A ONU e várias organizações humanitárias estimam - sim, estimam, porque, numa situação de guerra como a que se vive na Ucrânia há mais de um ano e três meses, é impossível ter a certeza absoluta sobre o que quer que seja, nomeadamente sobre o número exato de vítimas -, portanto a ONU estima que milhares de crianças já morreram em consequência dos ataques russos; milhões de crianças estão refugiadas em vários países; milhares de crianças estão deslocadas em centros de acolhimento dentro da Ucrânia; quase 20 mil crianças foram deportadas para a Rússia, o que coloca em risco o futuro da nação ucraniana.
Perante a catástrofe que estes números representam, é impossível ficar indiferente à hipocrisia do regime de Moscovo. É impensável calarmos a revolta perante as palavras de mentira do Presidente Vladimir Putin na televisão estatal russa. Sem qualquer pudor, afirma que o regime de Kyiv bombardeou, com drones, edifícios residenciais em Moscovo enquanto a Rússia só bombardeia alvos militares na Ucrânia. Acusa a Ucrânia de, com esses ataques, estar a levar a cabo um ato terrorista para intimidar os cidadãos moscovitas, quando a Rússia só quer proteger o povo ucraniano. A Ucrânia nega os ataques, mas até pode ter atacado. A Rússia, contudo, ataca tudo e todos sem dó nem piedade.

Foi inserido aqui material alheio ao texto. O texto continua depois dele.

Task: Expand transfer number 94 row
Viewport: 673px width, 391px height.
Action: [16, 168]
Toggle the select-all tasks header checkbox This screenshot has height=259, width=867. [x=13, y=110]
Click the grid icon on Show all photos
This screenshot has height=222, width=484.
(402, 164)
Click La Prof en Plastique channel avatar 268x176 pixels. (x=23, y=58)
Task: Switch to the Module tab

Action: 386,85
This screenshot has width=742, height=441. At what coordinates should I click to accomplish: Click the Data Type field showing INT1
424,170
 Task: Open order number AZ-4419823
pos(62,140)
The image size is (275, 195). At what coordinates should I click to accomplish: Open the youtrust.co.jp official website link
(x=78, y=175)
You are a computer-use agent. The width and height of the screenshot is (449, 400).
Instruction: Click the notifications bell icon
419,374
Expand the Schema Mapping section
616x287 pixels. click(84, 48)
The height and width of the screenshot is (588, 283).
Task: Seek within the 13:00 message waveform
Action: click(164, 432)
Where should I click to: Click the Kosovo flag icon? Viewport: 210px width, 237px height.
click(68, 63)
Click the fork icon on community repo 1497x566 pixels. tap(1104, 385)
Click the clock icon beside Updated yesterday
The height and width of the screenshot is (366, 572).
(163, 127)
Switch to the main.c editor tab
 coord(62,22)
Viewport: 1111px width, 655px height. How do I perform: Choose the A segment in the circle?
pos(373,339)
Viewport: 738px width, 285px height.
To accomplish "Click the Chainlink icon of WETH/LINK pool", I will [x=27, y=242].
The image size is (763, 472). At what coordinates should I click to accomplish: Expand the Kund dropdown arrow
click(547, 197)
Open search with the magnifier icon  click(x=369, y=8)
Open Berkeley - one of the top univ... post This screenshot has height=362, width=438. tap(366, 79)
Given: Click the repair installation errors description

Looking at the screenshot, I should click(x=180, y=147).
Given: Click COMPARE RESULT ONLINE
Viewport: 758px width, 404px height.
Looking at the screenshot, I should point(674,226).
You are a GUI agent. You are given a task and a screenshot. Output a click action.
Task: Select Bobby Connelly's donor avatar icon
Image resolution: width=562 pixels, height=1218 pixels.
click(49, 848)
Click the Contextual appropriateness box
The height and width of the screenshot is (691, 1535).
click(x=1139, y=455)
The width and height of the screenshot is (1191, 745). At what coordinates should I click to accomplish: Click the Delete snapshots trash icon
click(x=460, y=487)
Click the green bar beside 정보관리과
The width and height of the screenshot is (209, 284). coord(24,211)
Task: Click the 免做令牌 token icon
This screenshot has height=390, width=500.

A história evidencia que numa guerra vale quase tudo, mas, nesta guerra da Rússia na Ucrânia, vale mesmo tudo. Devido à voracidade dos media, das redes sociais e da teia da comunicação em geral, somos confrontados com a guerra em direto e com a hipocrisia de um agressor que se considera de inteligência superior a todos nós e acima do direito internacional, capaz das maiores violações do direito humanitário por se julgar imune a todas as leis.
É claro que as declarações do líder russo são mais para dentro - para os russos - do que propriamente para fora, porque sabe que quem vive em regimes democráticos, com imprensa livre, tem acesso a informação que contraria o seu discurso oficial. Ainda assim, este tipo de declarações deveria merecer a censura internacional. Se houvesse coerência na política internacional, Putin seria censurado publicamente pelos líderes de todos os países civilizados, democráticos e livres. Assim, fica a falar sozinho, a propagar desinformação na Rússia e a continuar a guerra abjeta na Ucrânia.
Há uns dias, o chefe da política externa da União Europeia, Josep Borrel, dizia que a Rússia já perdeu a guerra, mas a Ucrânia ainda não a ganhou. Sei o que queria dizer, mas, como na história também se aprende, uma guerra sabe-se como começa, mas não como acaba. Eu não aventaria essa possibilidade por agora, ainda que a deseje abertamente. É que apesar de, nesta guerra, quase nada ter decorrido de feição à Rússia, o certo é que a Ucrânia, mesmo com toda a sua surpreendente capacidade de defesa e de ataque, está longe de ganhar esta guerra. Aliás, não se vislumbra ainda qualquer possibilidade deste inferno acabar. Esta guerra está para durar.